San Francisco community members gathered on Monday to protest the charges against Jamaica Hampton. In a speech to the people gathered, Jamaica’s Public Defender Danielle Harris affirmed, “I don’t believe that our legal system or community have anything to gain from prosecuting Jamaica Hampton given the swift and severe street justice that was dealt to him by police.” She added,“As Jamaica’s lawyer, I look forward to helping him navigate the court process in a way that will hopefully minimize further trauma to him and his community.”
One community member read a statement written by Kim (last name redacted to protect identity), Jamaica’s second mother and a consistent figure in his life. In this statement, Kim noted how Jamaica had grown up homeless for much of his life: “Jamaica told me once on a weekend visit that he would dream about having a home to go to after school and how he would daydream about being a normal kid. I saw great pain in this young boy.”
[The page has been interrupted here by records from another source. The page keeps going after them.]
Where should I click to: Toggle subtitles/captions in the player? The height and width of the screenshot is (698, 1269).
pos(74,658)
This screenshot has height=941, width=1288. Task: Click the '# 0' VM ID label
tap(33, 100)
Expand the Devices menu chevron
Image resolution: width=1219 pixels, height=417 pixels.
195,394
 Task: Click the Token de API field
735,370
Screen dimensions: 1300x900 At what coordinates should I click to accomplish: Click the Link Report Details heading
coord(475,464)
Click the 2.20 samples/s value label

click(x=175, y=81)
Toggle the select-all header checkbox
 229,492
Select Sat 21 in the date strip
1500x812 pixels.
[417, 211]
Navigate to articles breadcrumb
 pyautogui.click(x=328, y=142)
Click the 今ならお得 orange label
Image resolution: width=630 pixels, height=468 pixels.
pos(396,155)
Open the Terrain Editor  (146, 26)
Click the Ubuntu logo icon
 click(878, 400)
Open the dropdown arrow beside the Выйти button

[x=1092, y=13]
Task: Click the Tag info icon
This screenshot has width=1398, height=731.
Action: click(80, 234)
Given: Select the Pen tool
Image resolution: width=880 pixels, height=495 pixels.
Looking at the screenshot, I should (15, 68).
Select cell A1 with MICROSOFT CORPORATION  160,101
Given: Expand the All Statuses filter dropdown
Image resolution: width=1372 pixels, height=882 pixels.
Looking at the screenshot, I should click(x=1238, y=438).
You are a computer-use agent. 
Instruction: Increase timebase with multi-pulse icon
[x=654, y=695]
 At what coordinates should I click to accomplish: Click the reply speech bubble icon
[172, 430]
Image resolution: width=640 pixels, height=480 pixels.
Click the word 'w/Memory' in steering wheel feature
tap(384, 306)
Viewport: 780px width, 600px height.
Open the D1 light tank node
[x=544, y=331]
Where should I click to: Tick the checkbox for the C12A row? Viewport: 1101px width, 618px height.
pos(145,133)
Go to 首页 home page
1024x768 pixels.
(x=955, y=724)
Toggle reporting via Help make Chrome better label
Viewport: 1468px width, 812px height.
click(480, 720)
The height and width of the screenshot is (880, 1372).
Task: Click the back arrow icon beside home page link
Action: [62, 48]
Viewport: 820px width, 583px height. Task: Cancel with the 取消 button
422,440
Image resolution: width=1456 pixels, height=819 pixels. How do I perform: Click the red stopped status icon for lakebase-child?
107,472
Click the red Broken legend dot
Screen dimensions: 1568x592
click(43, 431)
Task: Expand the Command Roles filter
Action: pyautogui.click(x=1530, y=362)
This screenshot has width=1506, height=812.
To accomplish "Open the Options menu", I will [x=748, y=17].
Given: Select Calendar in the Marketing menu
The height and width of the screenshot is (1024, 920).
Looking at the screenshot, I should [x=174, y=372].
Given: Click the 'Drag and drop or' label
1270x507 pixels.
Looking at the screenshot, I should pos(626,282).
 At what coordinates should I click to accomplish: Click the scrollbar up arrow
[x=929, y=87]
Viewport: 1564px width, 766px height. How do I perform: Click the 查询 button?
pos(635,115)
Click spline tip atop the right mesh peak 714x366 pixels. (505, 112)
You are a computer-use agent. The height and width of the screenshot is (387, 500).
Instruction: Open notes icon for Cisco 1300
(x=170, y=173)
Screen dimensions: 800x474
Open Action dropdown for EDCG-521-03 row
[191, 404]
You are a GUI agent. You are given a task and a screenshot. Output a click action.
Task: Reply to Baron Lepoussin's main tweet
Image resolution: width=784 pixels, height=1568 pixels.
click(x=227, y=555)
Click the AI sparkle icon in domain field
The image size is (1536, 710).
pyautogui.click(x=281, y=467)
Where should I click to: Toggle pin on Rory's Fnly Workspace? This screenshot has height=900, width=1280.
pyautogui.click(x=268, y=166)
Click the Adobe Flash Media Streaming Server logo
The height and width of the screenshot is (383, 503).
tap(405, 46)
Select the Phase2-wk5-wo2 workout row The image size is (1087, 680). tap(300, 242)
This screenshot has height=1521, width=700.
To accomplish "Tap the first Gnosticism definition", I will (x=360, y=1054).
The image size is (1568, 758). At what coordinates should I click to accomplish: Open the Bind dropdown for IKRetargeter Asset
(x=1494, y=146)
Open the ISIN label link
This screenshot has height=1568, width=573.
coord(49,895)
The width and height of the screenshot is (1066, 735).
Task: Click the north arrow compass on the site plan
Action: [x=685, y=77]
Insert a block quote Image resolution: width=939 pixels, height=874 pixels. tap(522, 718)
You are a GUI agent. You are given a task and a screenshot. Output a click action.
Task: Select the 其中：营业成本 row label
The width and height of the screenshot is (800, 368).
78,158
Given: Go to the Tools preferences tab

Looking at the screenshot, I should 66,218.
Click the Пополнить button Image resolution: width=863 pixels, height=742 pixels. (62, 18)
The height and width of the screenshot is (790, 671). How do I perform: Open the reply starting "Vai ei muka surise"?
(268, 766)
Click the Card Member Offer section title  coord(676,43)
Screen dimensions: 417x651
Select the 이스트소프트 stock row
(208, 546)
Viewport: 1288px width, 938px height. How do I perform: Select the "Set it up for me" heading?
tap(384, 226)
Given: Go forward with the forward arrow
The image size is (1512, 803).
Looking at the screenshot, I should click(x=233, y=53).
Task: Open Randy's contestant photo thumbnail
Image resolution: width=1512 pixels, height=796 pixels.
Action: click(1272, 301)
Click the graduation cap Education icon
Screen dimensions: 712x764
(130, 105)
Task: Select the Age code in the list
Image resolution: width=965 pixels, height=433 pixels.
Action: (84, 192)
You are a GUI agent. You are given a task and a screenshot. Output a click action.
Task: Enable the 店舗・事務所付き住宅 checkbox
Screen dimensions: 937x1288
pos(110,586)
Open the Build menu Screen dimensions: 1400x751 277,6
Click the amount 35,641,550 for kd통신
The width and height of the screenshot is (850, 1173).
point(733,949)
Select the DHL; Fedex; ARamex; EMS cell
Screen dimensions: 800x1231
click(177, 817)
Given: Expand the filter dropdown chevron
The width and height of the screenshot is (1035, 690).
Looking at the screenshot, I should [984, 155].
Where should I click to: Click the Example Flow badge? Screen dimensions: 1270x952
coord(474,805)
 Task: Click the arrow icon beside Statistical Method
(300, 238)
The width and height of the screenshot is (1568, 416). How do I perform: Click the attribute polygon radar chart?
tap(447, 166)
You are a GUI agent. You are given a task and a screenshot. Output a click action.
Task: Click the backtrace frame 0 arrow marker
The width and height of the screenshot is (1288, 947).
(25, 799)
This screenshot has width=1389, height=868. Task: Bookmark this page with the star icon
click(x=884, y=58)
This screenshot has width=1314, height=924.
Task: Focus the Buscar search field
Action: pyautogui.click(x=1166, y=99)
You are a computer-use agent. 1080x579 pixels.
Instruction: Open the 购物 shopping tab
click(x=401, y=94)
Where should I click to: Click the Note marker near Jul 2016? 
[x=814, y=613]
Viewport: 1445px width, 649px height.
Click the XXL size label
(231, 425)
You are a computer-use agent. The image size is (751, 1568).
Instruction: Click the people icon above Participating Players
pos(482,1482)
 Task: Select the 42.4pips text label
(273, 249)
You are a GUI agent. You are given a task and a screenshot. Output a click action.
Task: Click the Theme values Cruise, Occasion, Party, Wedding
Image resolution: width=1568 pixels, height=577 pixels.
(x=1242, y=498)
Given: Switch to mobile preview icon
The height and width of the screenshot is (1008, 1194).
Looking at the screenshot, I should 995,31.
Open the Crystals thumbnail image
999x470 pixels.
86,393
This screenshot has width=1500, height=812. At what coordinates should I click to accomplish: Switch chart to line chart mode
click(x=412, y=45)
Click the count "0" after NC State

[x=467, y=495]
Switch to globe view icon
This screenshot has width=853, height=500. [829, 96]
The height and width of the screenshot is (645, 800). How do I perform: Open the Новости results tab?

At the end of the rally, Fabián Fernández, a medical student and member of the Do No Harm Coalition, demanded justice for Jamaica Hampton. “As healthcare workers we know that justice is the best medicine. Justice means having a safe place to sleep, food, and safety – it means having a system that didn’t fail so miserably to support Jamaica and his family growing up. Justice means having mental health crisis support teams on the streets instead of police – so the next time someone is having a mental health crisis we don’t shoot them. Justice means supporting victims of police shootings – not bringing them to court.”
Although Jamaica Hampton was unable to show up to the rally because he was scheduled to attend the arraignment virtually, he was able make a video-call into the crowd to see everyone gathered and thank them for showing up. At the end of the rally community members gathered singing “DA Drop the Charges / Drop the Charges Now!”